Biliary atresia is the commonest cause of neonatal liver disease and indication for liver transplantation in children. Biliary atresia, also known as extrahepatic ductopenia and progressive obliterative cholangiopathy, is a childhood disease of the liver in which one or more bile ducts are abnormally narrow, blocked, or absent.
CLINICAL PRESENTATION
- Mild jaundice and pale stools (the color may fluctuate but becomes increasingly pale as the disease progresses).
- They have normal birthweight followed by faltering growth.
- Hepatomegaly is often present initially.
- Splenomegaly develops due to portal hypertension.
INVESTIGATIONS Blood tests may include:
- Raised conjugated bilirubin.
- Abnormal liver function test.
- Coagulation tests.
- Viral tests – some viruses can cause liver damage.
- Tests for some metabolic diseases (such as enzyme deficiencies) that can cause early jaundice and liver test abnormalities.
- Tests for cystic fibrosis, such as a sweat test.
IMAGING
- A fasting abdominal ultrasound may demonstrate a contracted or absent gallbladder, though it may be normal.

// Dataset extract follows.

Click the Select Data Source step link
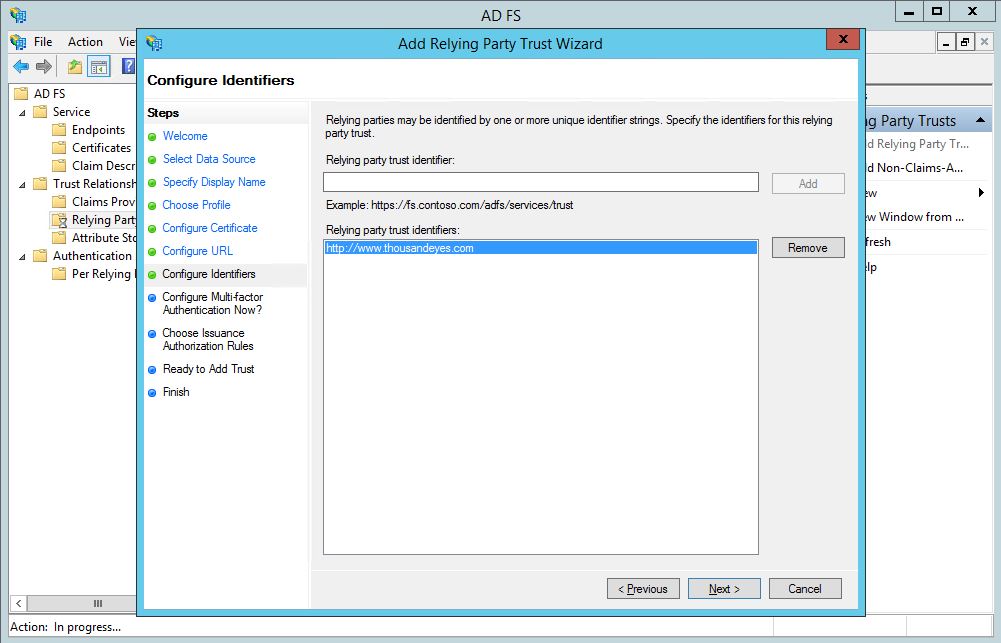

- Biliary excretion or “HIDA” scan.
- The diagnosis is confirmed by a cholangiogram (ERCP (endoscopic retrograde cholangiopancreatography), or operative.

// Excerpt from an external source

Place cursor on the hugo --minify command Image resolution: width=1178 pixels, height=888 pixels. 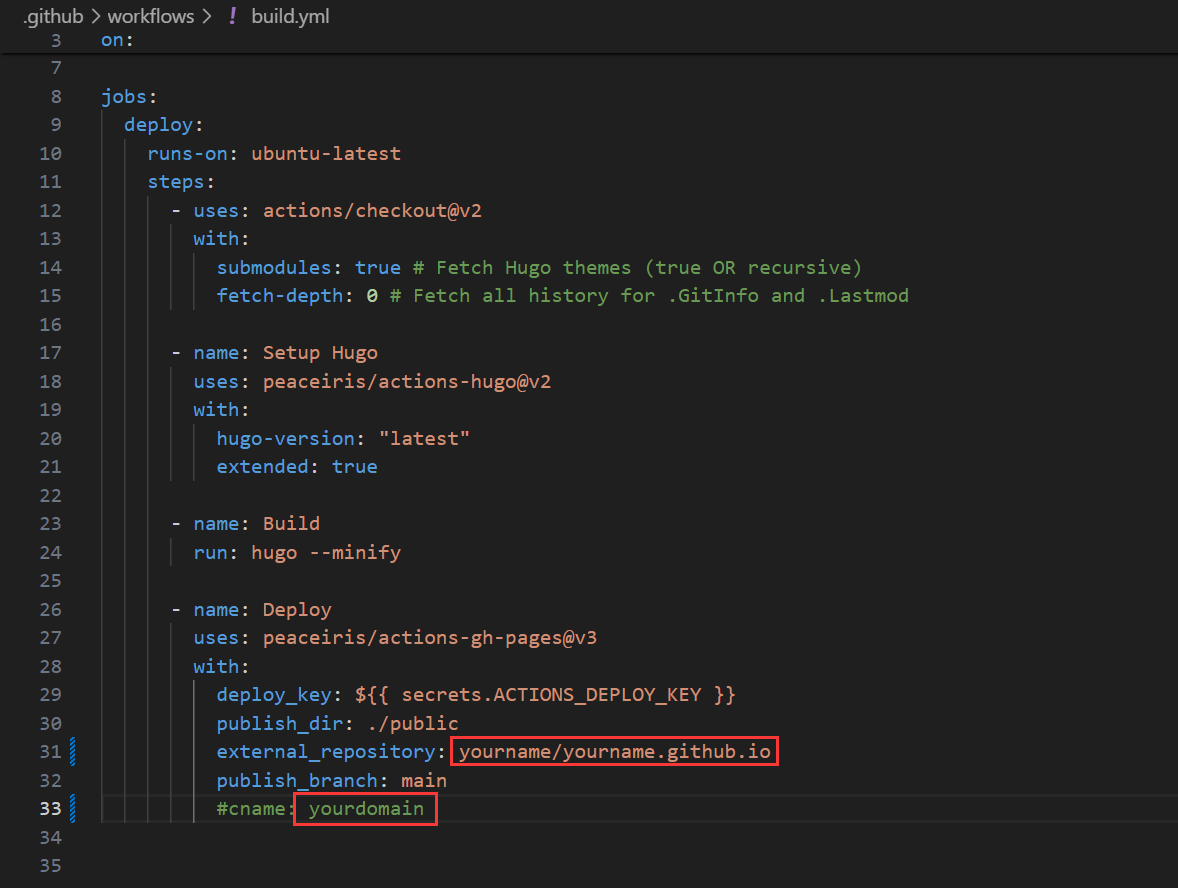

- Percutaneous liver biopsy is valuable procedure in the evaluation.
Hepatobiliary scintigraphy (HIDA Scan)
Treatment
- Palliative surgery with a Kasai hepatoportoenterostomy (a loop of jejunum is anastomosed to the cut surface of the porta hepatis) bypasses the fibrotic ducts and facilitates drainage of bile from any remaining patent ductules.
- Early surgery increases the success rate, with 80% clearing the jaundice if performed before 60 days.
- Even with successful clearance of jaundice, the disease progresses in most children who may develop cholangitis and cirrhosis with portal hypertension.
- Nutrition and fat-soluble vitamin supplementation is essential.
- If the Kasai is unsuccessful, liver transplantation is considered. Biliary atresia is the single most common indication for liver transplantation in the pediatric age group.